Du jugement dernier à l’ultime jugement

Pour cette année jubilaire de la Réforme, la FEPS a édité un petit fascicule: 40 thèmes pour cheminer. Voici la prédication issue de mes réflexions autour du thème n°14 Le jugement dernier ne fait plus peur?

Le Jugement dernier de Jérôme Bosch

Le feu crépite, les flammes nous encerclent. Tout n’est plus que cris et grincements de dents.
Nous voilà au plein milieu… non pas de l’enfer, mais des représentations qui nous viennent à l’esprit lorsque l’on évoque le jugement dernier.

Aujourd’hui encore, nous sommes profondément marqués par ces images qui, depuis le Moyen Âge, imprègnent nos esprits. A l’époque, la peur de brûler en enfer était réelle. Elle tenait les hommes et les femmes sous la coupe d’une Église qui n’hésitait pas à attiser cette peur pour asseoir son pouvoir sur le peuple.
Mais voilà qu’aujourd’hui, la menace des flammes de l’enfer ne fait plus trembler personne. Et c’est un bien!

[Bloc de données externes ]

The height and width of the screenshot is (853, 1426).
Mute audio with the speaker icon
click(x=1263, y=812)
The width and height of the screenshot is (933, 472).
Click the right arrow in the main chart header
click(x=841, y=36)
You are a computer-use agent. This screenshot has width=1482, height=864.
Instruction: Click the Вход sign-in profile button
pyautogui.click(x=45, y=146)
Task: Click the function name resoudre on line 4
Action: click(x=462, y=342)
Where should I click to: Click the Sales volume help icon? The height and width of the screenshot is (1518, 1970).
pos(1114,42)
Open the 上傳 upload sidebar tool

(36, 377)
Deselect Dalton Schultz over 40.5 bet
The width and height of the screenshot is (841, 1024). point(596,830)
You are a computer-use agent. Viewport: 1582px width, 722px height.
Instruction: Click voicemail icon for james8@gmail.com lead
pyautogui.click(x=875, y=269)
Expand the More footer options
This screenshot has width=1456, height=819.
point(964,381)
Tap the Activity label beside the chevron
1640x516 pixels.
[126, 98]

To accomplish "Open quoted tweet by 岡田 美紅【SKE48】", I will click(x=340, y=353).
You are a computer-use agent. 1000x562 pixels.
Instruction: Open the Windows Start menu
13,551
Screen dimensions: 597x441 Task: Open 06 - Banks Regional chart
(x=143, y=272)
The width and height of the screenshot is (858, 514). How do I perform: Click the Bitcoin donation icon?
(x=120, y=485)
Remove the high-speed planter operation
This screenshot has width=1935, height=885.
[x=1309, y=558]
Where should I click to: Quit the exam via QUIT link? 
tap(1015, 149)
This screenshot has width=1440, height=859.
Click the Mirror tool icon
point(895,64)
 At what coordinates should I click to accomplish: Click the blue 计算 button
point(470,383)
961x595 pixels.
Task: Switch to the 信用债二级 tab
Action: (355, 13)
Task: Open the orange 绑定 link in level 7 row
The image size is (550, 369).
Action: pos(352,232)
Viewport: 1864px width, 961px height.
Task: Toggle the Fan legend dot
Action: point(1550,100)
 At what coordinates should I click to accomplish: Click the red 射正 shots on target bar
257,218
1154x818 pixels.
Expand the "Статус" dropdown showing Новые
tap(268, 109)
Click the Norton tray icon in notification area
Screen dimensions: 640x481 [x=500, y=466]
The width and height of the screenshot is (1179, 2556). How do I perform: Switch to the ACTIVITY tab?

Dès lors, pouvons-nous encore évoquer le jugement dernier sans passer pour des fous réactionnaires enfermés dans l’obscurantisme le plus crasse? Eh bien, c’est le défi qui m’a été lancé avec ce thème choisi parmi les 40 qui nourrissent notre réflexion en cette année jubilaire. Alors je m’y lance!

Représentations apocalyptiques

Pour commencer, il s’agit de ne pas perdre de l’esprit, lorsque nous abordons les récits bibliques qui parlent du jugement, que nous ne sommes pas dans le domaine du descriptif. Comme lorsque nous abordons la question de la résurrection par exemple, il ne s’agit pas d’événements qui peuvent être totalement appréhendés avec notre raison. Les textes nous entraînent donc dans les registres de la poésie, de l’évocation, de la symbolique. Pour nous permettre de saisir quelque chose qui échappe en partie à notre raisonnement intellectuel.
Le livre de l’Apocalypse en particulier, nous immerge dans ce langage étrange qui nous est rendu d’autant plus obscur que les références évidentes pour le lecteur de l’époque nous échappent aujourd’hui.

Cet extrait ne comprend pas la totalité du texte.